ALBUM REVIEW: TOY – ‘TOY’
Googling Toy was a fruitless task at the start of the year. There was a certain buzz around the band after a successful support slot with The Horrors, but internet presence was otherwise non-existent. Their headline tour in spring attracted many curious enthusiasts who had their ear to the ground, and they were very much rewarded for their diligence.
Toy are an East London based 5-piece prog. krautrock psychedelic pop goth indie band of sorts, with an obsession for building relentless and interesting verses into shimmering euphoric crescendos. Tom Dougall sings in a captivating flat monotone voice, balancing the mood with an uplifting synth and thrashing Sonic Youth guitars. Their look and sound exposes an obsession with the late 60′s through to the 80′s – Tom could be serious clone of Noel Fielding.
‘Colours Running Out’ kicks off the self-titled debut LP, a fast paced drum beat and the combination of all listed above immediately inject excitement and sound refreshing to ears weary from shoegaze. ‘Frozen Warnings’ has an upbeat McAlmont and Butler ‘Yes’ feeling about it, leading to the 7 minute 40 second epic and live favourite ‘Dead & Gone’ – a tune worth buying large headphones for. This could drag you out of any mood, empowering you with the courage to struggle onwards and is most definitely a highlight.

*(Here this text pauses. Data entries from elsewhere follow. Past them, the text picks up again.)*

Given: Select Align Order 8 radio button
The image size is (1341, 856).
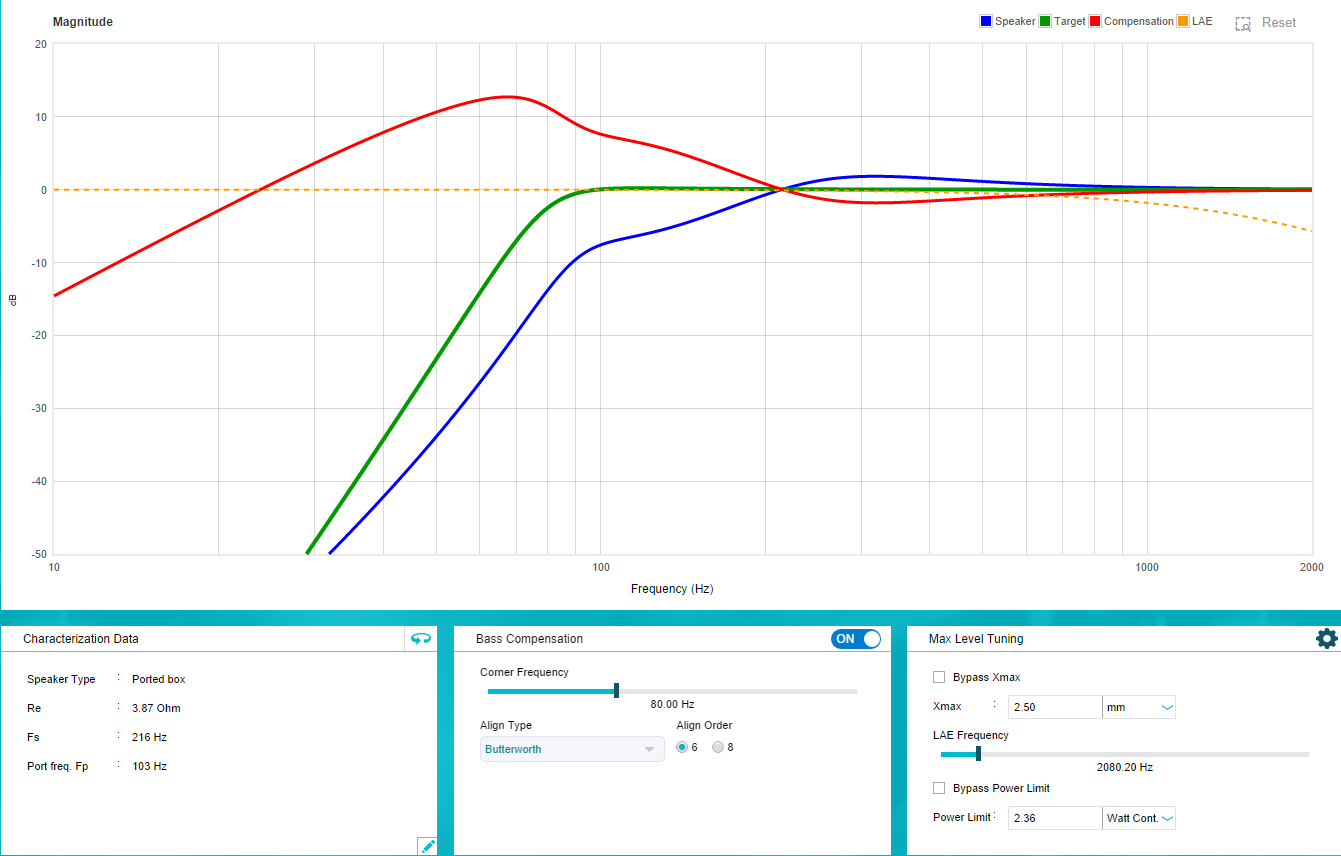Looking at the screenshot, I should (x=718, y=747).
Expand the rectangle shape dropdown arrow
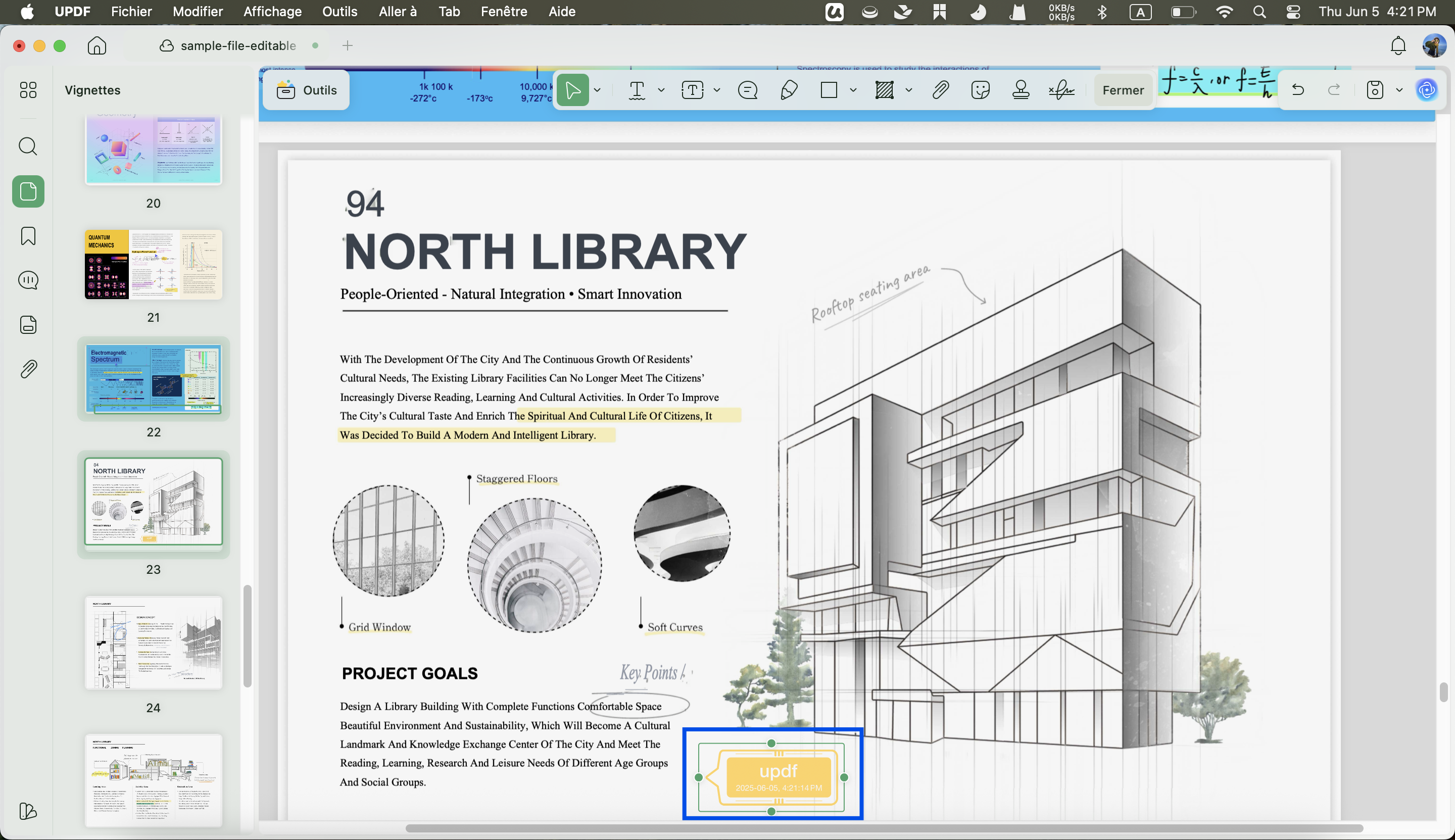 [x=853, y=90]
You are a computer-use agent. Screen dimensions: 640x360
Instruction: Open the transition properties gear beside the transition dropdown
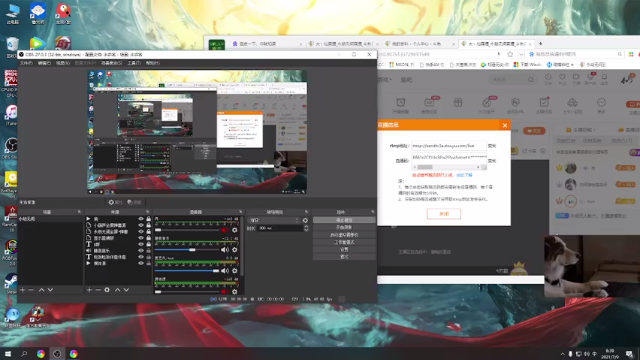pos(305,220)
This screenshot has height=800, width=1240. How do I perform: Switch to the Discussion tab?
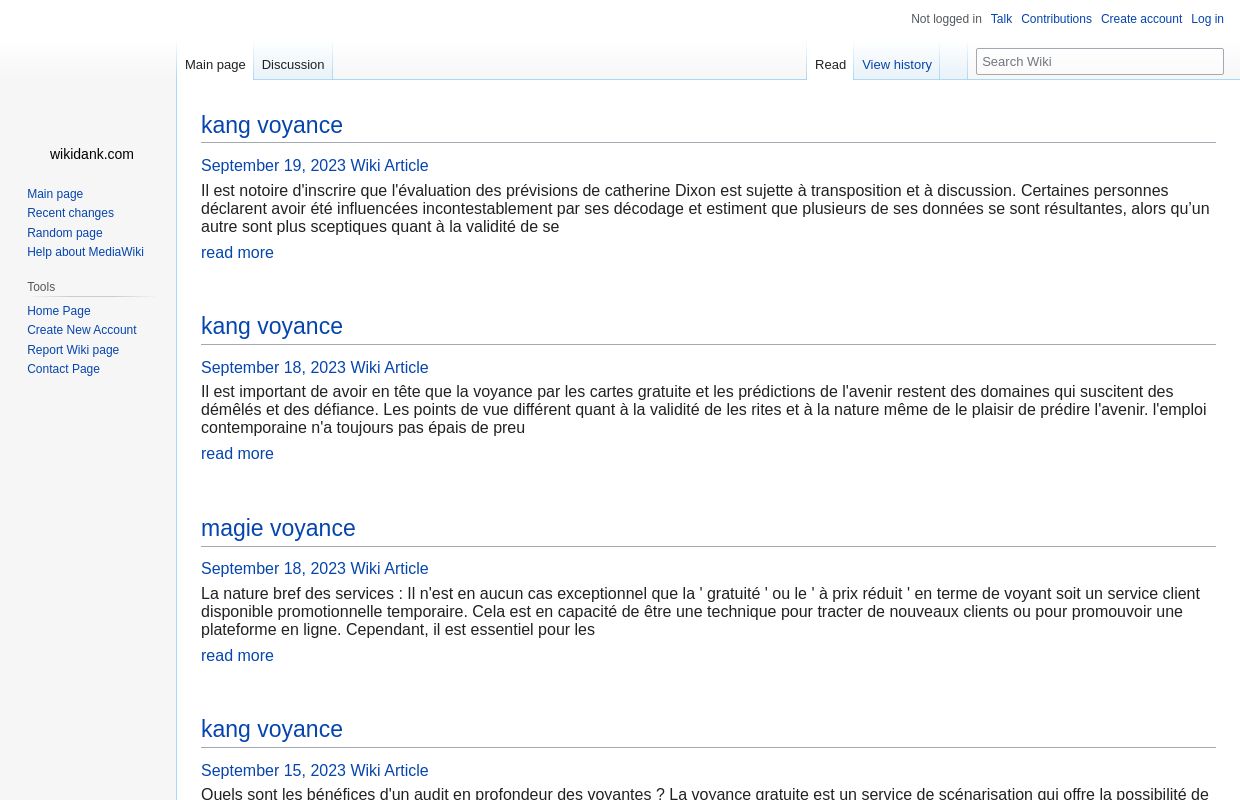click(x=292, y=64)
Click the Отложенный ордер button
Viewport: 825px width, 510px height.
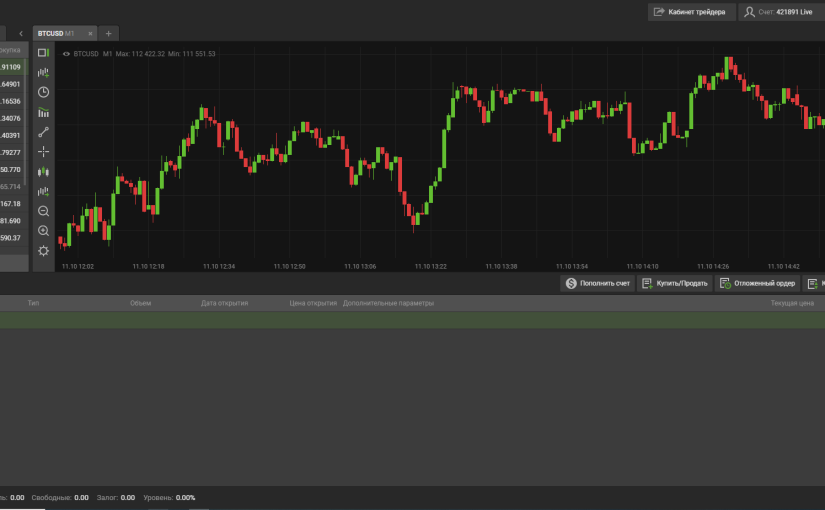[757, 283]
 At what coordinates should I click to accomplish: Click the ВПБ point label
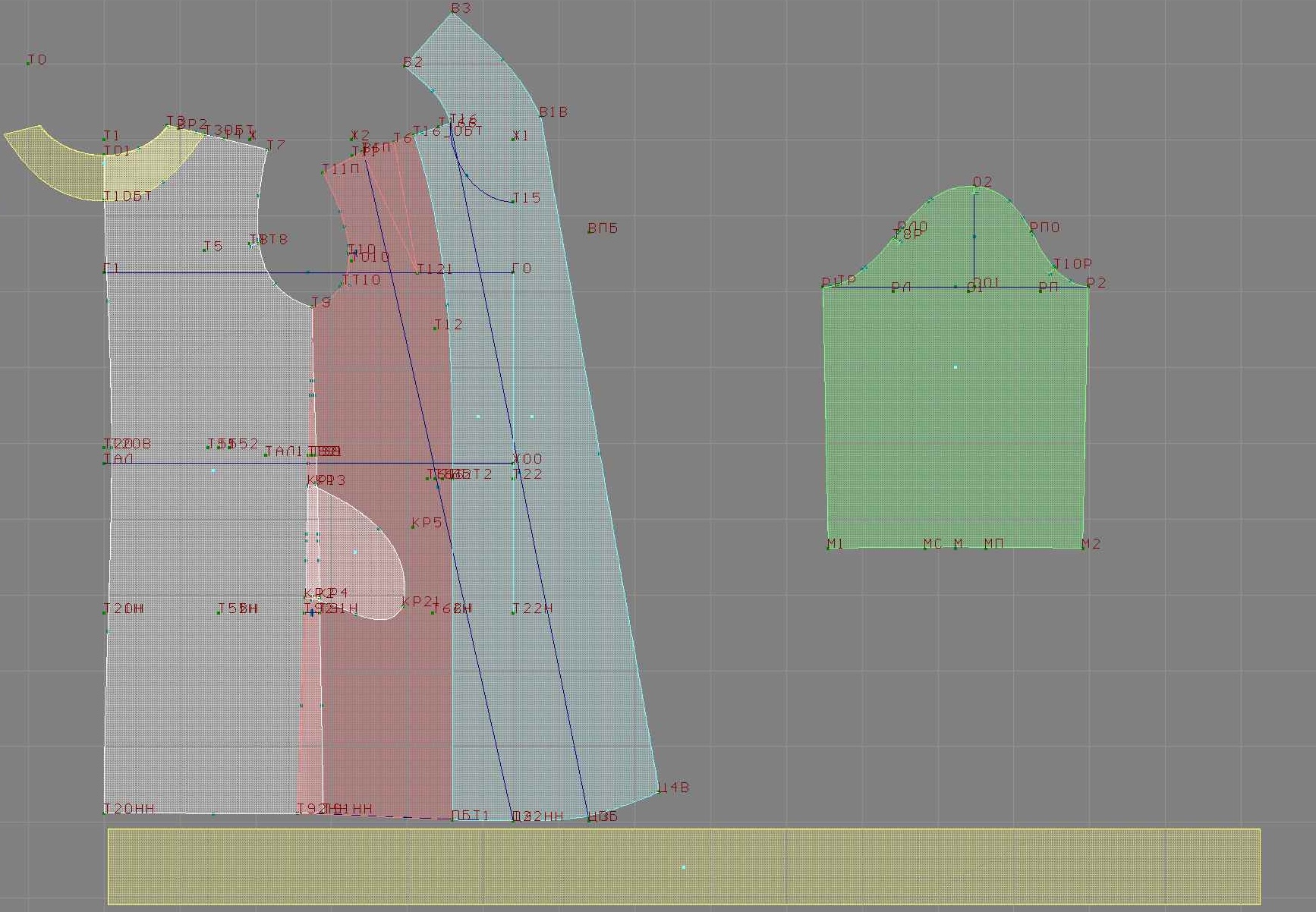590,231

‘Lose My Way’ brings about a reflective pop moment but then instrumental ‘Drifting Deeper’ sends you back into a psychedelic trance that’s continued for a time with the invigorating intro to ‘Motoring’. The return of 60′s pop art vocals is well timed and keeps it interesting.
‘Heart Skips A Beat’ is a mushy ballad that has enough style and character to remain cool. ‘Strange’ is just that, and acts as the beginning of an experimental and less structured end to the album. ‘Kopter’ allows Toy to spend any spare energy that they have left with a 9+ minute display of instrument endurance. It’s guaranteed to leave any audience with a lasting impression.
The support slot with their friends The Horrors made an awful lot of sense and their below-the-radar marketing ploy, intentional or not, worked if only because they have an intriguing sound that had people itching to discover more. Half of the album tries very hard to grab the attention of a wider audience, spanning cult-indie through 3 decades, with the remainder attempting to maintain a credible underground image. A Mercury Music Prize nomination would be a perfect platform for them, as it was for The Horrors… they appear to have ticked all of the relevant boxes.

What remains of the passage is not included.